9 내가 이 일들을 인하여 그들에게 벌하지 아니하겠으며 내 마음이 이런 나라에 보수하지 않겠느냐 여호와의 말이니라
En zou Ik dit alles niet straffen: Is de godsspraak van Jahweh: Op zulk een volk Mij niet wreken!

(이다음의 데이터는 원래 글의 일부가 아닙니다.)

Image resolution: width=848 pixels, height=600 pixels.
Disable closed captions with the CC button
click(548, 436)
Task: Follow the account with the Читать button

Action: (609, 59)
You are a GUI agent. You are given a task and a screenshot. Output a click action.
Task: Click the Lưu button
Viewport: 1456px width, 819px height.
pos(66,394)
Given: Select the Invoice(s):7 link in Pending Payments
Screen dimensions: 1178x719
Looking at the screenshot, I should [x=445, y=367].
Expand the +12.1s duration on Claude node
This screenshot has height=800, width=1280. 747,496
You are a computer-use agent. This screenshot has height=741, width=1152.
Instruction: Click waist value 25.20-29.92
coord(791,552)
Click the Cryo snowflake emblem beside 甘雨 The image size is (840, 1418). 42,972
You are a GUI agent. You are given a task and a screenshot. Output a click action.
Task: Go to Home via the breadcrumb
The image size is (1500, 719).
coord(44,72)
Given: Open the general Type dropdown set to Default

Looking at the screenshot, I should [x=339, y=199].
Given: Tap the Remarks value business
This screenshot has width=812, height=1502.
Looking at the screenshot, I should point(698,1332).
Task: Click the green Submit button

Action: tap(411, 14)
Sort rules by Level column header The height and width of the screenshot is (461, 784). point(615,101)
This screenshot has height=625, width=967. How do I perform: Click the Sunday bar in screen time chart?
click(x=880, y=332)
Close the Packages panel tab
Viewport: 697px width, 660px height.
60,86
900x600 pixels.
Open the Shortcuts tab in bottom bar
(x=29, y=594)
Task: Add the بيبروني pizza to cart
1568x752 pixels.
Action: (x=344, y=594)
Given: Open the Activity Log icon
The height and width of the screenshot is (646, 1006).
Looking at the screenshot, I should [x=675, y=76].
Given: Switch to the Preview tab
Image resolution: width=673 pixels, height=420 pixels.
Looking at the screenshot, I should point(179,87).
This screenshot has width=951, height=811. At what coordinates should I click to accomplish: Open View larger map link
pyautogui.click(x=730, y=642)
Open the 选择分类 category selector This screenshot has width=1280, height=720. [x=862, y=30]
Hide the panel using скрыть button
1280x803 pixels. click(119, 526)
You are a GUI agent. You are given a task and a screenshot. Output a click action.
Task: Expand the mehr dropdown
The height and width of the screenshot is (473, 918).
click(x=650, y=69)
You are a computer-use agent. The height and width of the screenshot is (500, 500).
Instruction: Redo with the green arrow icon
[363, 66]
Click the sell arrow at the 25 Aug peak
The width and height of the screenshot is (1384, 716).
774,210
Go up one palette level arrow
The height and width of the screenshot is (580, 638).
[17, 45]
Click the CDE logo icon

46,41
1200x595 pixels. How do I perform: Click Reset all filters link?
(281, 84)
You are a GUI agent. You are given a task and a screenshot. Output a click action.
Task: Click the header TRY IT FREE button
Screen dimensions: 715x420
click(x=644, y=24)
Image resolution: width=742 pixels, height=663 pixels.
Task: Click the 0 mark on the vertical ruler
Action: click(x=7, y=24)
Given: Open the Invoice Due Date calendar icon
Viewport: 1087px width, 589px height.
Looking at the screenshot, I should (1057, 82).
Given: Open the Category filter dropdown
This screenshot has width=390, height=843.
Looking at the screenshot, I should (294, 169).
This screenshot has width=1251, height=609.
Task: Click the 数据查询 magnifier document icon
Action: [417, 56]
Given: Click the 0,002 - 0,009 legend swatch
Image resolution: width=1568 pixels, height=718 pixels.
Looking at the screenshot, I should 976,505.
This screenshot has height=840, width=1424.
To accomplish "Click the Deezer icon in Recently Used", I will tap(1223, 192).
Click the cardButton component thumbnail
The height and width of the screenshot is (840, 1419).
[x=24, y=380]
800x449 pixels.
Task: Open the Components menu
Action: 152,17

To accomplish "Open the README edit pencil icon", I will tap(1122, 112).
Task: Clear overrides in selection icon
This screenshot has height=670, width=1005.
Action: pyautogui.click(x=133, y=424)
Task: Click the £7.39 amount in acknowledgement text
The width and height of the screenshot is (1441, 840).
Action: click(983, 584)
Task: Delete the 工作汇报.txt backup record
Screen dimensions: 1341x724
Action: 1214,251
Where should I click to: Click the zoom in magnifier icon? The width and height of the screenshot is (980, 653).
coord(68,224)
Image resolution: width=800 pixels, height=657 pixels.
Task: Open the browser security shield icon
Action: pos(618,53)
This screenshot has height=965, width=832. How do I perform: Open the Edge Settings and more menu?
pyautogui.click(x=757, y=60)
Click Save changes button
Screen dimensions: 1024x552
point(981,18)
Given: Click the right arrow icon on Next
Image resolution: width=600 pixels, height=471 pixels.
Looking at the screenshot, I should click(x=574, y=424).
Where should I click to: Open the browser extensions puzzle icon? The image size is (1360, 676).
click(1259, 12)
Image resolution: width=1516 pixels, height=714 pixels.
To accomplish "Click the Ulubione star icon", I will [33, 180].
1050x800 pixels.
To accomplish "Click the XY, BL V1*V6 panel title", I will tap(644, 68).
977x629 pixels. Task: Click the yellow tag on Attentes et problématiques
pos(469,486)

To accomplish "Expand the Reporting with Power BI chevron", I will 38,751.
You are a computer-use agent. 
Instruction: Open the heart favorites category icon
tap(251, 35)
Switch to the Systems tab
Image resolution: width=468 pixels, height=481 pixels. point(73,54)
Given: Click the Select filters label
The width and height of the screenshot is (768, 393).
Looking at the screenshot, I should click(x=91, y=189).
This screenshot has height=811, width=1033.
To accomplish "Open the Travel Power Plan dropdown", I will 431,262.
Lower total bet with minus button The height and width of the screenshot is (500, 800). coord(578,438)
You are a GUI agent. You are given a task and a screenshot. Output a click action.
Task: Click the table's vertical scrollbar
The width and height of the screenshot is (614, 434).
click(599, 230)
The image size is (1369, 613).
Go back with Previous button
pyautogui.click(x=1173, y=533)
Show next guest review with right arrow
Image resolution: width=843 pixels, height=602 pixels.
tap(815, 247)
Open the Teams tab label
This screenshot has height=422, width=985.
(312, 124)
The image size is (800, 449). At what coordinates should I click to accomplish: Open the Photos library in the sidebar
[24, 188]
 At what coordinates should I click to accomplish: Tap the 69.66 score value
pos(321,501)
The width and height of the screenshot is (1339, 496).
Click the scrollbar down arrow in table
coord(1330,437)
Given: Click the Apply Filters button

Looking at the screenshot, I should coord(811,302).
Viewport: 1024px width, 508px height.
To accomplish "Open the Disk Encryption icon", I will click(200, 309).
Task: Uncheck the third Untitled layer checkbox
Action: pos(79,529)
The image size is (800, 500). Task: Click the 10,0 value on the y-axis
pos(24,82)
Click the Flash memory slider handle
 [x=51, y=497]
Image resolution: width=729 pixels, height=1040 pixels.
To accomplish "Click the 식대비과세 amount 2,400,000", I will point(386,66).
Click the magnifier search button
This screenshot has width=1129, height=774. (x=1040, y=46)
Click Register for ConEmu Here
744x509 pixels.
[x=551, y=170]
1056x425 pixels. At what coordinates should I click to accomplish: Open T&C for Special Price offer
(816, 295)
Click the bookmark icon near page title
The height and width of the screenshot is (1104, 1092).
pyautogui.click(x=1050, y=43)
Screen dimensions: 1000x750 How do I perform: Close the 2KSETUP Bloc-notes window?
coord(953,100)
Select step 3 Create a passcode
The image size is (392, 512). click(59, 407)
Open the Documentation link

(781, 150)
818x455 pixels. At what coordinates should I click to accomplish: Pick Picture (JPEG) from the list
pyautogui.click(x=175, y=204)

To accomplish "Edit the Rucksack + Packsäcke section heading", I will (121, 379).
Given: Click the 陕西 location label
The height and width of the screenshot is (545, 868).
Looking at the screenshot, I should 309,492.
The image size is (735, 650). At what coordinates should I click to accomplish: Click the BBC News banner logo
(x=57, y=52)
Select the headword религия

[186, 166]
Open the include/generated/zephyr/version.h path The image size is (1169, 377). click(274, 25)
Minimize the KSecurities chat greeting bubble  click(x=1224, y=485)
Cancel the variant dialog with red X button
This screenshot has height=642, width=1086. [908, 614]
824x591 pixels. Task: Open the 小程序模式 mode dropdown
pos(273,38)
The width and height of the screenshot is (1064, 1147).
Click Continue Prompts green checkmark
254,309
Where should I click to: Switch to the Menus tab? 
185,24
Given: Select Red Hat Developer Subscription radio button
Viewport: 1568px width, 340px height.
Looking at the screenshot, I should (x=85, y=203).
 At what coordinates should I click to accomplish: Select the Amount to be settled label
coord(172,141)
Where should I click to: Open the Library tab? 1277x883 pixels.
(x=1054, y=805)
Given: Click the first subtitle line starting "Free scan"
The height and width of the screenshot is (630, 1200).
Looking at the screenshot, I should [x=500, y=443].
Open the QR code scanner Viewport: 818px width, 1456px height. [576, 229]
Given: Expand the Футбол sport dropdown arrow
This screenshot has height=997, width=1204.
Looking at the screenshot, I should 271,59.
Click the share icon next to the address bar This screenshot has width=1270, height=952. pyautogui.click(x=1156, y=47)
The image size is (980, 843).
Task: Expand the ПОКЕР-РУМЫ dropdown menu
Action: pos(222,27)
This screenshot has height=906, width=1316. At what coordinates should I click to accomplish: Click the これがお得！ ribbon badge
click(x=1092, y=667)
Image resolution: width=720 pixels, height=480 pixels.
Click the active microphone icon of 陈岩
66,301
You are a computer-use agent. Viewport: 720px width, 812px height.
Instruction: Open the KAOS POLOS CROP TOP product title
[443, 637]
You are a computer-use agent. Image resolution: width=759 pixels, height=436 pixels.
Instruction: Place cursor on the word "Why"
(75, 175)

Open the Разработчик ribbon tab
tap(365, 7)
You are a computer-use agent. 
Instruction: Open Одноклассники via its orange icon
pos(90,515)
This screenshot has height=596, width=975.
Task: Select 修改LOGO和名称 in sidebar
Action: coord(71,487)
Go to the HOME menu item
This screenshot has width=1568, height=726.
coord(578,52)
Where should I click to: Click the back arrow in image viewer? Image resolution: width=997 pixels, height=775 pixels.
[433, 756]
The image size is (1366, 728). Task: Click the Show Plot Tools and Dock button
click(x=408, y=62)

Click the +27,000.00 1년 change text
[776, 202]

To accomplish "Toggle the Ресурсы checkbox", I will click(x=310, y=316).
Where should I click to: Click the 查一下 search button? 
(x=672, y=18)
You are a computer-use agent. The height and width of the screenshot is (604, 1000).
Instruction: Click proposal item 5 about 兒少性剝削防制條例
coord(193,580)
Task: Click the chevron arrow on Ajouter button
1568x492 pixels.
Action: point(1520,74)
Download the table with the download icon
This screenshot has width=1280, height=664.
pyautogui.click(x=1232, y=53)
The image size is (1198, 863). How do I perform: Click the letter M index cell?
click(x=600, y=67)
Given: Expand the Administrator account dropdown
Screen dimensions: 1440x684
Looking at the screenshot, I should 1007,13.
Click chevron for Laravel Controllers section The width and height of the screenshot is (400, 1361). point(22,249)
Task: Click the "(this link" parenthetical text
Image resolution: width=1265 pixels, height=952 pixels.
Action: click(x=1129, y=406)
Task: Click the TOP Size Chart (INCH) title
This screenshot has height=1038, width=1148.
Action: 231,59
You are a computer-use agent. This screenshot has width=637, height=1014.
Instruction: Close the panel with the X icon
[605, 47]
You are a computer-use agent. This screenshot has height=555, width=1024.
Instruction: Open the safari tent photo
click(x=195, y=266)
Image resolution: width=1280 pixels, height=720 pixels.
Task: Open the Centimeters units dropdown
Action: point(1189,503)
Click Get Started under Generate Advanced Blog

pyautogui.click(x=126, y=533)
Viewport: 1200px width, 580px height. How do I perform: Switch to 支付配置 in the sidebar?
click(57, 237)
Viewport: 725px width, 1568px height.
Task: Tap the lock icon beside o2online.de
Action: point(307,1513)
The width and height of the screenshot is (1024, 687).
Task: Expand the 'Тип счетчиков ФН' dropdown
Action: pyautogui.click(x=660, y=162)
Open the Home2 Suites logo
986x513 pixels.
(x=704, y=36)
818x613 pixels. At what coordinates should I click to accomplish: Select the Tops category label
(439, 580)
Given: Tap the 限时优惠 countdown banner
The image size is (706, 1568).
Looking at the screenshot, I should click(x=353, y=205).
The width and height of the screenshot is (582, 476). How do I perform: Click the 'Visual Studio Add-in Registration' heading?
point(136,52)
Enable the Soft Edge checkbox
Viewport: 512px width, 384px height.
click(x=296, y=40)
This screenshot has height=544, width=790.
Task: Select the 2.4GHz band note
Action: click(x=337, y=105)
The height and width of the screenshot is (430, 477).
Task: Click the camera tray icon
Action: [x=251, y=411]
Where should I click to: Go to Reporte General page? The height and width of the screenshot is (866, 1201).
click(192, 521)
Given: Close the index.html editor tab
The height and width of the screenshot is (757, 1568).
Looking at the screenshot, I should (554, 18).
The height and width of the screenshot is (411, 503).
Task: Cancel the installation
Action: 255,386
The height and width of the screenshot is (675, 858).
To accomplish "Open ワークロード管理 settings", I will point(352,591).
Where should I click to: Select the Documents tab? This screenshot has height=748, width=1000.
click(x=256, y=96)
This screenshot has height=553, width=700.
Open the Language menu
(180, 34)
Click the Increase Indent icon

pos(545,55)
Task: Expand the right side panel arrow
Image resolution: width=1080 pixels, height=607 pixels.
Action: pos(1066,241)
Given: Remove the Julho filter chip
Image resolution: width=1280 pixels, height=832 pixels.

10 내가 산들을 위하여 곡하며 부르짖으며 광야 목장을 위하여 슬퍼하나니 이는 그것들이 불에 탔으므로 지나는 자가 없으며 거기서 가축의 소리가 들리지 아니하며 공중의 새도 짐승도 다 도망하여 없어졌음이니라
Heft een wee- en jammerklacht aan op de bergen, Een klaaglied op de dreven der steppe: Want ze liggen verlaten, er trekt niemand doorheen, Men hoort er niet meer het blaten der kudde; De vogels uit de lucht met het vee Zijn weggevlucht en verdwenen.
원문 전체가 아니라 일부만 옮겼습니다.